In the recent Hack the Marine Corps competition, a part of the Hack the Pentagon security initiative, ethical hackers uncovered nearly 150 security vulnerabilities, netting more than $151,000 in awards, according to HackerOne. The Marine Corp challenge was the Department of Defense’s sixth bug bounty program, an effort aimed at strengthening the defenses of the Marine Corps Enterprise Network (MCEN).
A live hacking event at this year’s DEF CON 26 in Las Vegas kick-started the Hack the Marines competition, catapulting hackers into action. During the live event, participating hackers sat beside men and women from the U.S. Marine Corps Cyberspace Command (MARFORCYBER).
“I will never forget having a two-star general looking over the shoulder of hackers while they dug deeper into a Marine Corps site with permission and oversight from the Marine Corps team. Experiences like these are incredibly valuable to the organizations and for the hackers who rarely get that type of opportunity to dive deeper,” said Luke Tucker, senior director of community at HackerOne.
The entire challenge spanned 20 days, during which time more than 100 ethical hackers tested public-facing Marine Corps websites and services, yielding nearly 150 unique valid vulnerabilities in MARFORCYBER.
“Hack the Marine Corps was an incredibly valuable experience. When you bring together this level of talent from the ethical hacker community and our Marines we can accomplish a great deal,” said Major General Matthew Glavy, Commander, U.S. Marine Corps Forces Cyberspace Command, in a press release.
“What we learn from this program assists the Marine Corps in improving our war-fighting platform. Our cyber team of Marines demonstrated tremendous efficiency and discipline, and the hacker community provided critical, diverse perspectives. The tremendous effort from all of the talented men and women who participated in the program makes us more combat ready and minimizes future vulnerabilities.”
The Marines were not the only ones to boast about the benefits and successes of the challenge. A participating hacker, Tanner Emek, said, “It was great having the opportunity to work side by side with the Marines to help secure their assets. These are my favorite types of programs to be a part of, because they allow me to have a massive impact on systems critical to national security.”

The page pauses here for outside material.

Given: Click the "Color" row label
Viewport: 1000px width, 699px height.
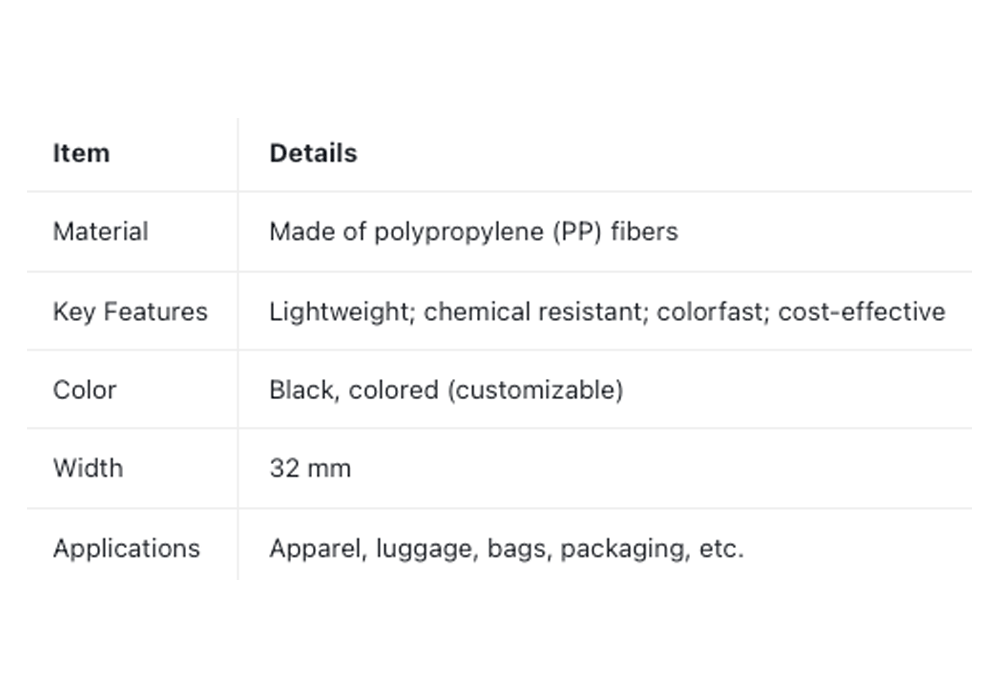Looking at the screenshot, I should (85, 390).
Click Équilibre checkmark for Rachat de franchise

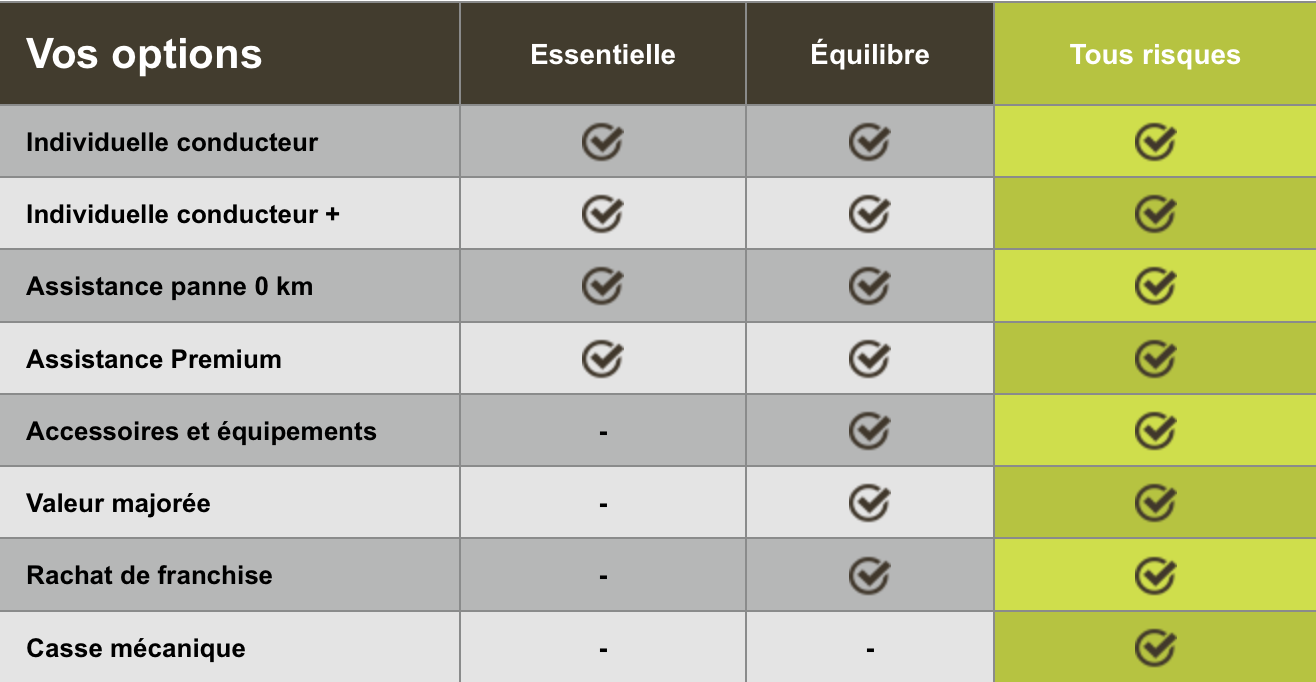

Over the past few years, bug bounty programs have grown more commonplace, with global organizations and federal agencies entrusting white hat researchers to find and disclose vulnerabilities before malicious actors do so. “Without the programs, the researchers have the option of disclosing the vulnerabilities to the companies or organizations affected and getting recognition or selling them to a third party and making some money,” said Lamar Bailey, director of security research and development at Tripwire.
“Once a vulnerability is sold to a third party, the original researcher no longer has control of the data and it could be used for nefarious purposes. Several trustworthy companies have opened up generic bounty programs for researchers wanting to do a responsible disclosure and still make a little money. While these are good, nothing beats a good bug bounty program where a company or organization can work one on one with a researcher to solve a security issue.”